--- Your objective ---
In the blog post on the cobra lily, rewrite the paragraph beginning "This instance of mimicry was purely accidental" as a short bulleted list that keeps its main facts.

--- Text passage ---
++++++++++++++++++++
Tuesday, October 5, 2010

Week of the Triffids: Cobra Lily.

Nature is full of false advertising. There are quite a few animals that mimic poisonous species so that they themselves will not get eaten. Cats imitate venomous snakes when they hiss; hey, it's effective. Convergent evolution has produced some pretty darn similar adaptations between species (down to the 'lethal trinity' of red, yellow and black common to many venomous animals).


Not venomous, I swear.

Then we have the cobra lily (Darlingtonia californica). It's not a cobra or a lily, but damn if it doesn't look like it could strike at any second. It even has a forked tongue!


D'awwwww!

This instance of mimicry was purely accidental. The cobra lily is not cobra-lethal unless you happen to be a small insect. That 'tongue' is covered with a sweet nectar trail leading directly to the cobra's 'hood' that gives the plant its name. After being lured into the hood, insects find themselves slipping down into the plant's watery bottom. The pool below is spiked with at least one digestive enzyme and the walls surrounding it absorb nutrients just like the plant's roots.
++++++++++++++++++++
--- Extracted entries ---
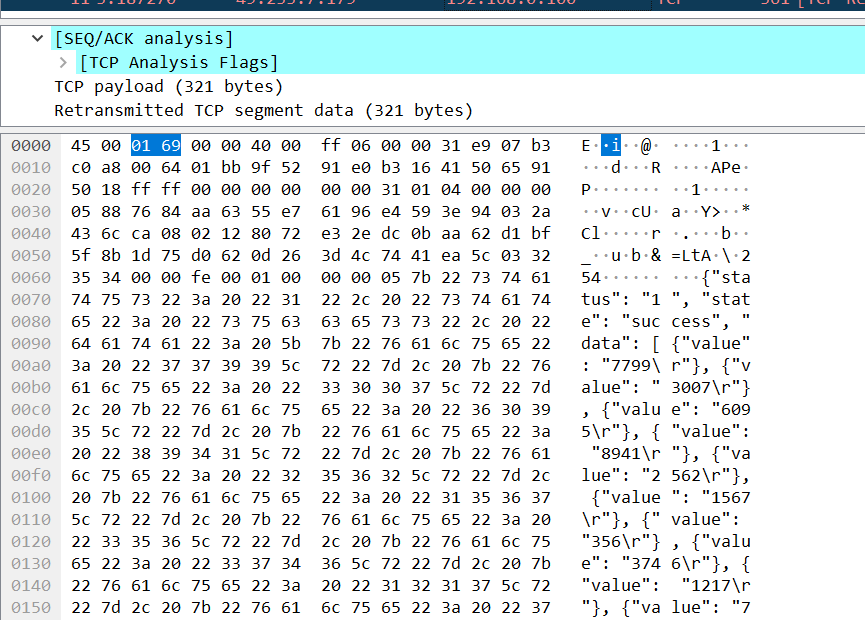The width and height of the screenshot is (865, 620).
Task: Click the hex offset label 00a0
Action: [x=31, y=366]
++++++++++++++++++++
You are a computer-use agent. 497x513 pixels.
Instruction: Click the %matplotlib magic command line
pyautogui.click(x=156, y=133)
++++++++++++++++++++
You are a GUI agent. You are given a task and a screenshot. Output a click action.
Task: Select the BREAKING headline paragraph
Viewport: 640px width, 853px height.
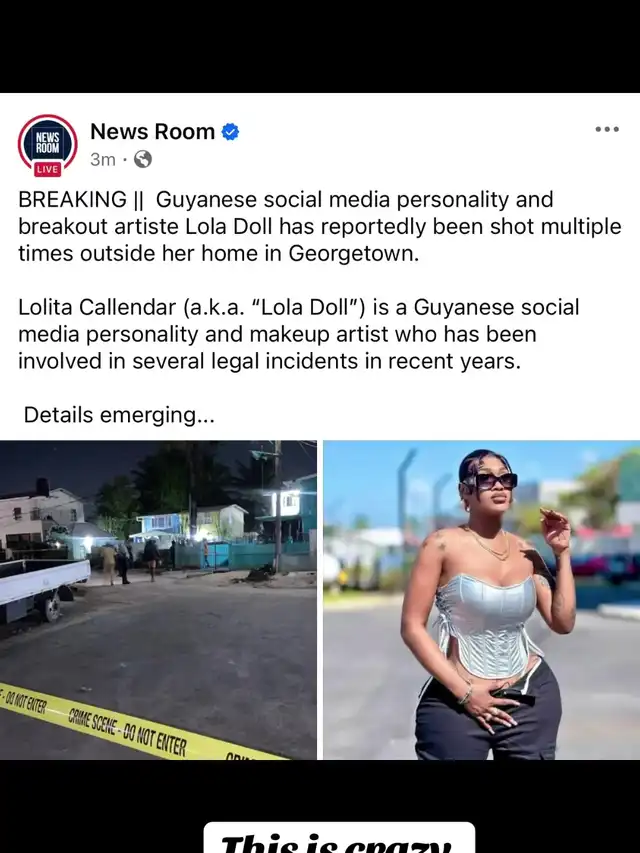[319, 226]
++++++++++++++++++++
--- Response box ---
- The plant's resemblance to a cobra is accidental.
- It is deadly only to small insects.
- A sweet nectar trail on its "tongue" leads insects into the "hood" that gives the plant its name.
- Insects lured into the hood slip down into a watery pool at the bottom.
- The pool contains at least one digestive enzyme, and the surrounding walls absorb nutrients the way the plant's roots do.